Upside-Down Apple Bacon Pancake
I frequently cook Sunday brunch for my husband and me, and am always experimenting with new recipes. Apples picked from our tree were the inspiration behind these sweet and savory pancakes, which my husband quickly declared a keeper. —Sue Gronholz, Beaver Dam, Wisconsin
Total TimePrep: 30 min. Bake: 20 min.
- 4 bacon strips, chopped
- 1 large apple, peeled and sliced
- 2 tablespoons brown sugar
- 1/2 teaspoon ground cinnamon
- 1 cup all-purpose flour
- 2 tablespoons sugar
- 1-1/2 teaspoons baking powder
- 1 large egg, room temperature
- 3/4 cup 2% milk
- 1 tablespoon butter, melted
- 1/2 teaspoon vanilla extract
- Optional toppings: Confectioners' sugar and maple syrup
- Preheat oven to 375°.
- In an 8-in. cast-iron or ovenproof skillet, cook bacon over medium heat until crisp. Using a slotted spoon, remove bacon to paper towels to drain, reserving drippings.
- Add apples to drippings; cook and stir over medium-high heat until crisp-tender, 2-3 minutes. Remove from heat. Sprinkle with reserved bacon, brown sugar and cinnamon.
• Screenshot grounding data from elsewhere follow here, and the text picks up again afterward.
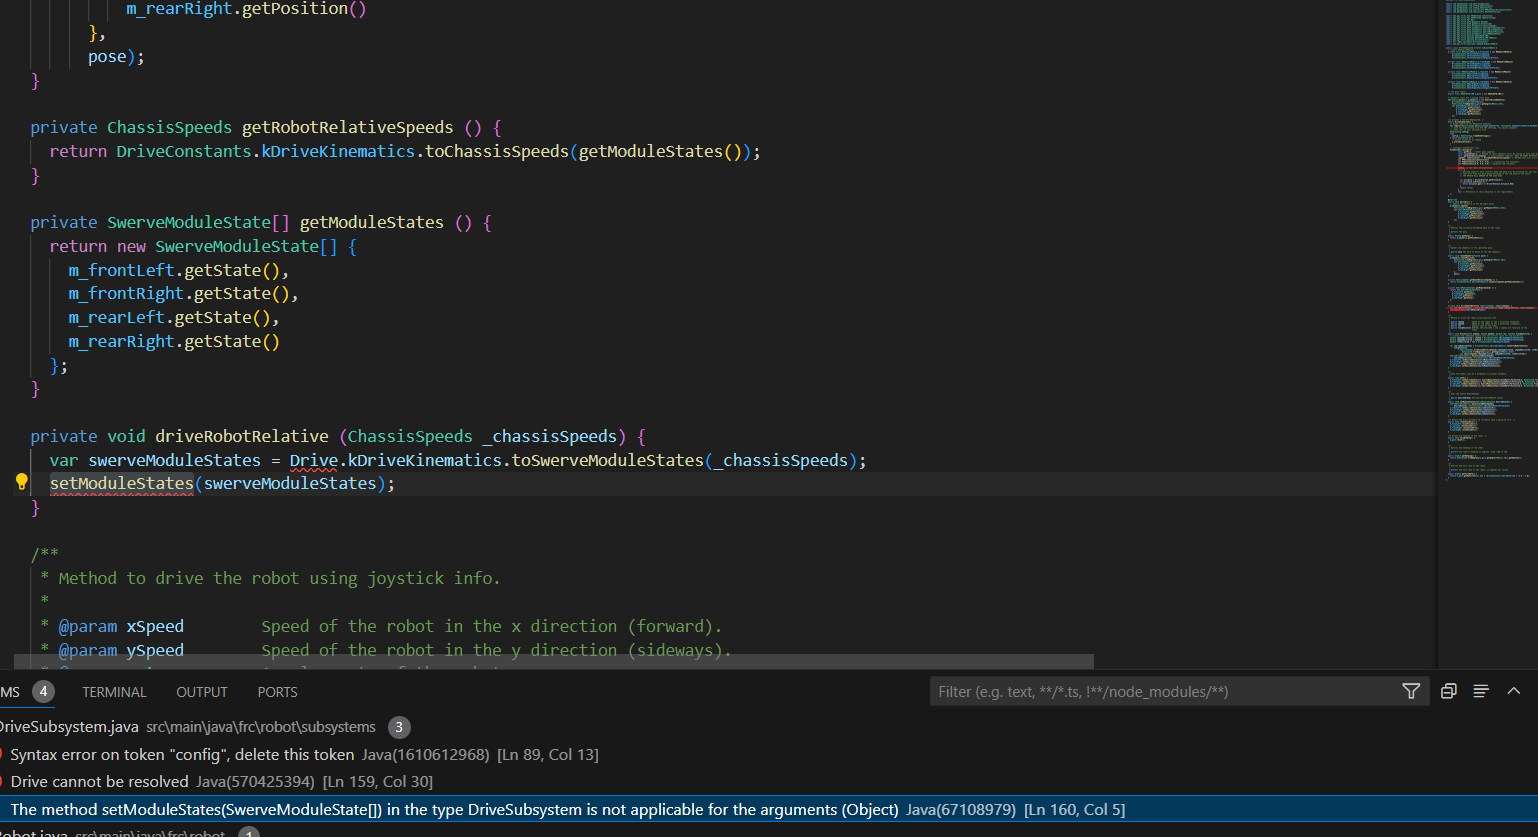Click the underlined setModuleStates call in code
The height and width of the screenshot is (837, 1538).
tap(121, 484)
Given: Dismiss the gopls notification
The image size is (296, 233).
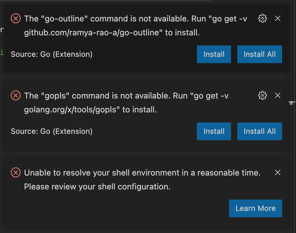Looking at the screenshot, I should tap(277, 95).
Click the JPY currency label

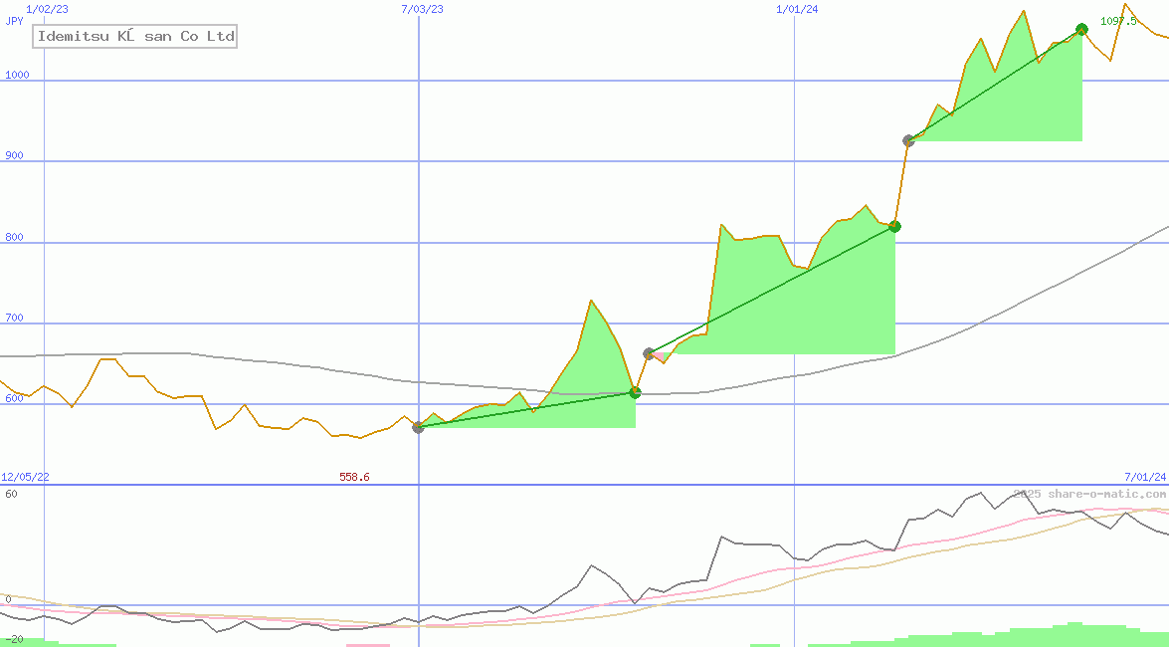pos(14,21)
- In a large bowl, combine flour, sugar and baking powder. In a small bowl, combine egg, milk, butter and vanilla; stir into dry ingredients just until moistened. Pour over apples.
- Bake until lightly browned, 20-25 minutes. Invert onto a serving plate. If desired, dust with confectioners' sugar and serve with syrup.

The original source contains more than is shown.